■ **PROBLEM**
Please set down, unchanged, each line from the one with "Task: Select the Junio 2025 column header" to the final line of the data below, both included. Drop the pictures.

■ **DATASET EXTRACT**
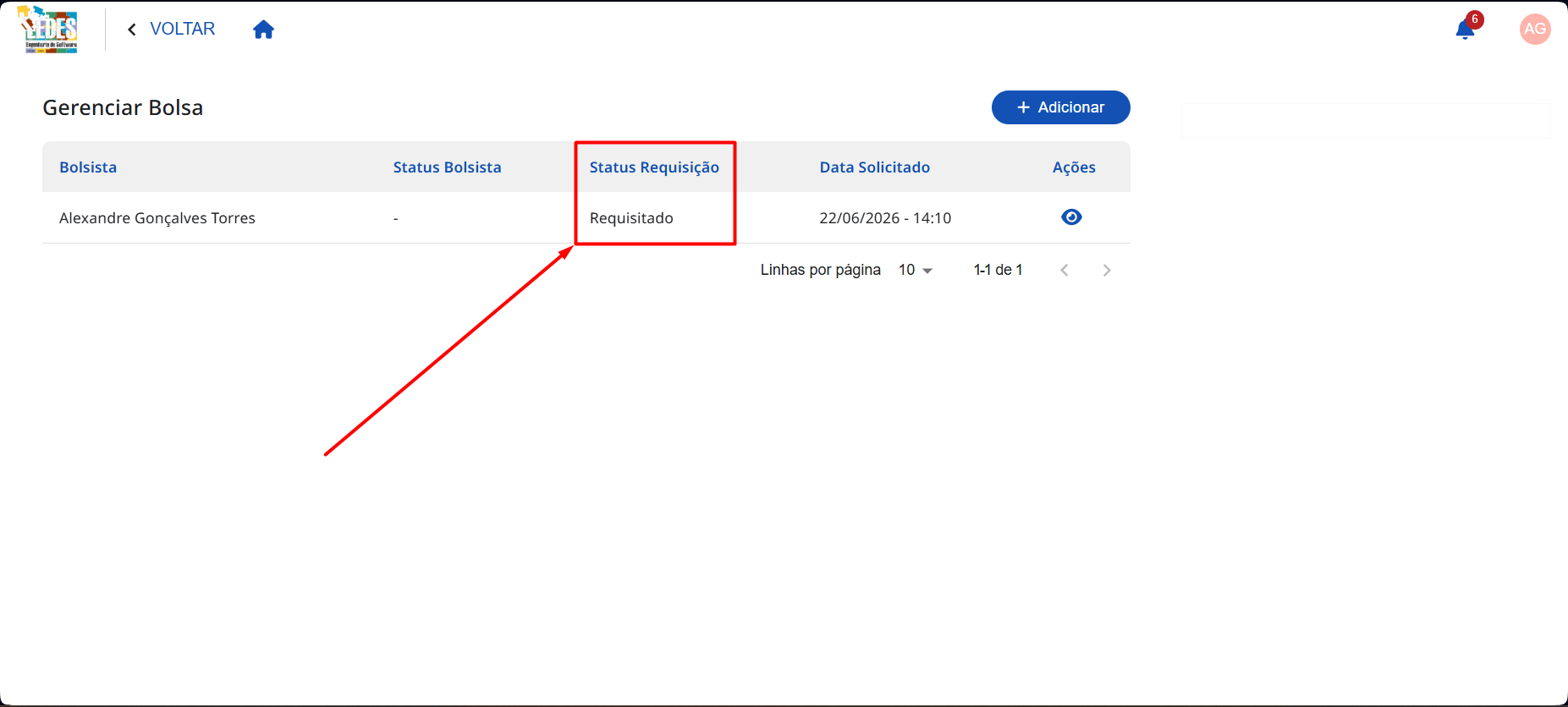View details with the eye icon

point(1071,217)
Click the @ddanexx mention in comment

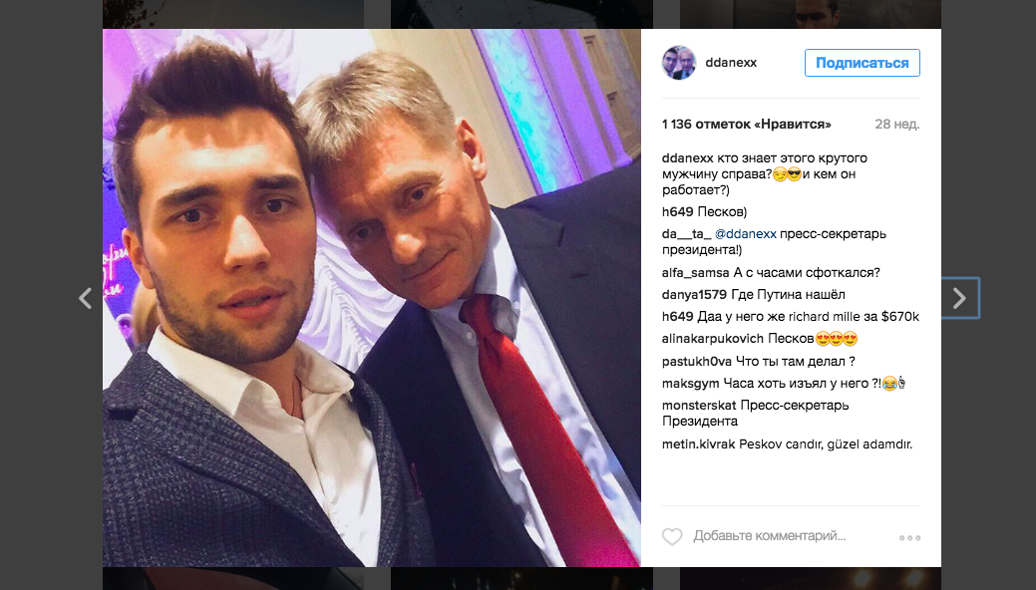745,234
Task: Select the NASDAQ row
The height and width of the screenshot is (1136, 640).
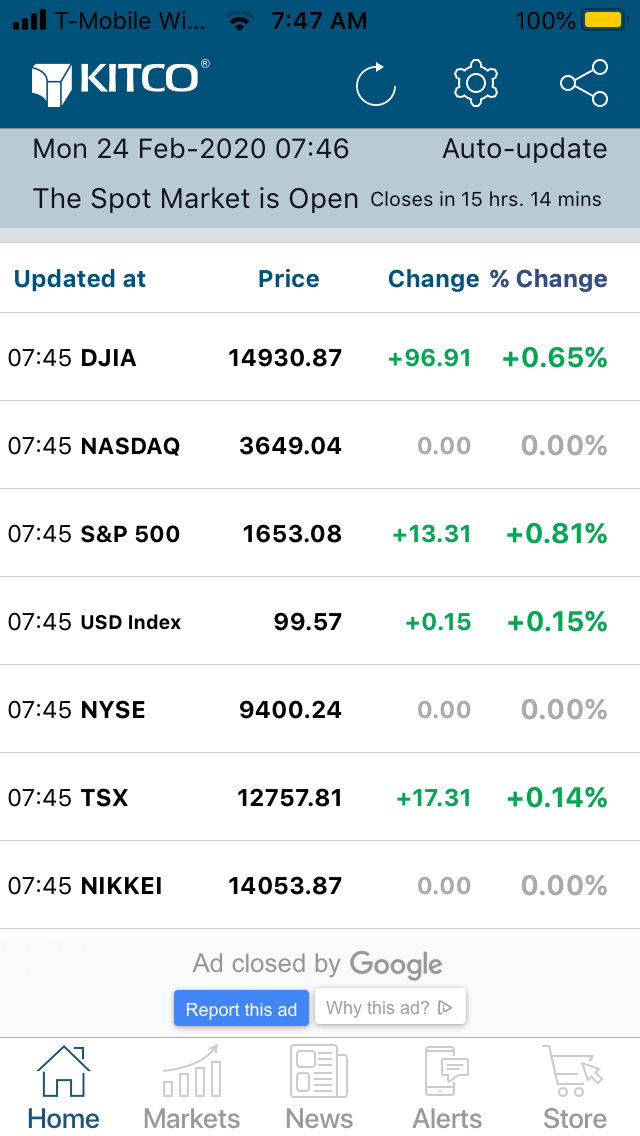Action: 320,445
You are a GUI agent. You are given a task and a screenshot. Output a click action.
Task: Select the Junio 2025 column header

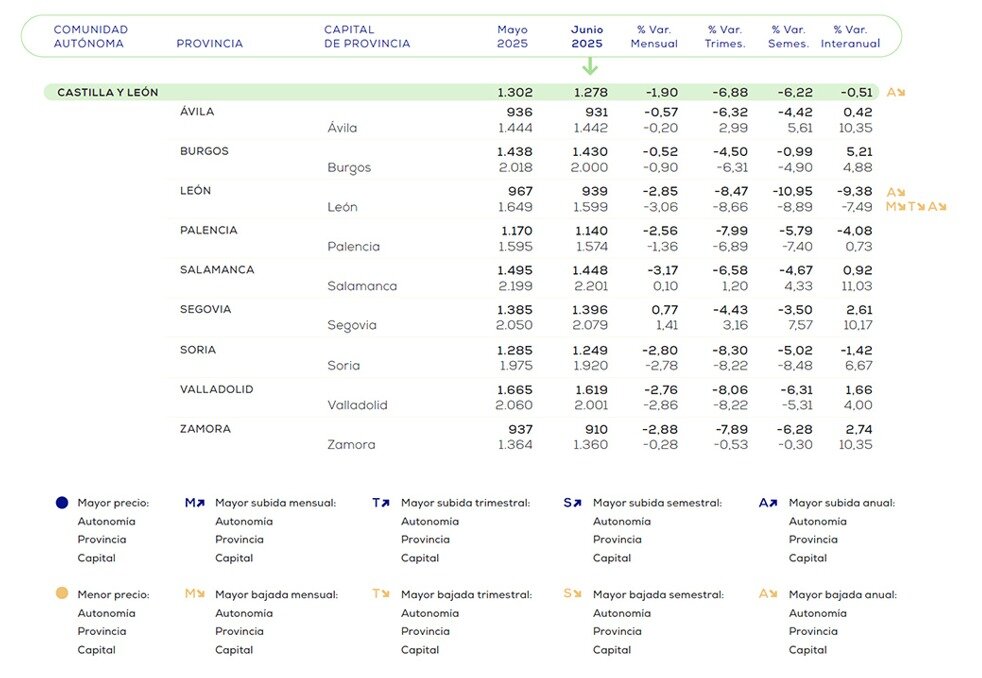tap(587, 35)
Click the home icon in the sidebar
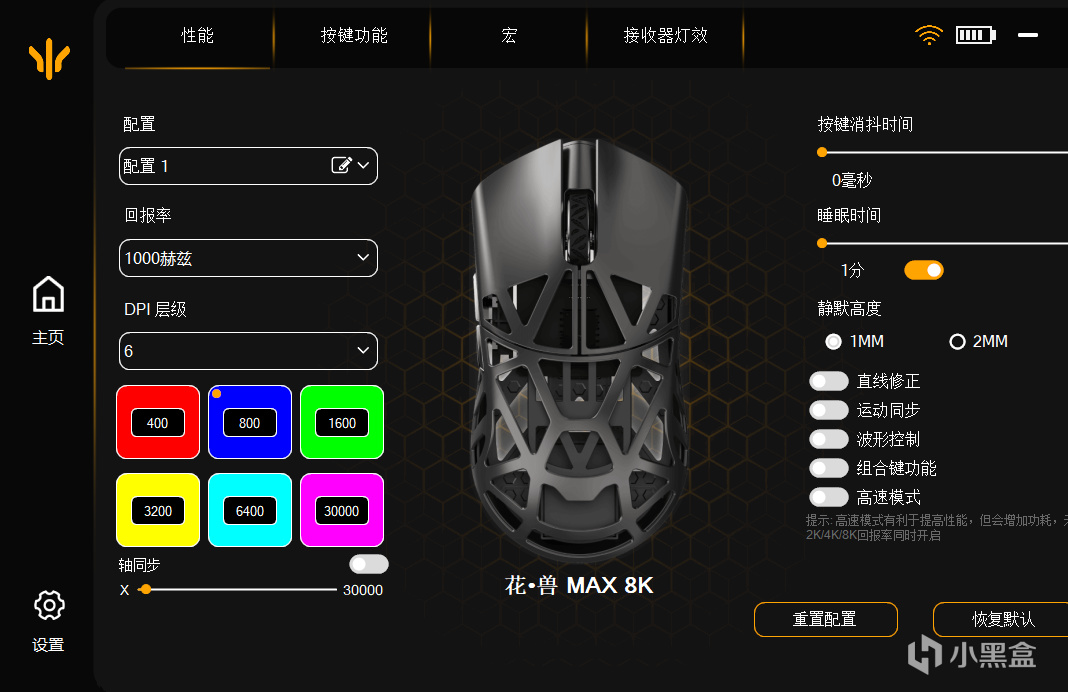 pyautogui.click(x=48, y=294)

■ **OUTPUT FOR THIS EXERCISE**
Task: Select the Junio 2025 column header

tap(587, 35)
Click the home icon in the sidebar
 pyautogui.click(x=48, y=294)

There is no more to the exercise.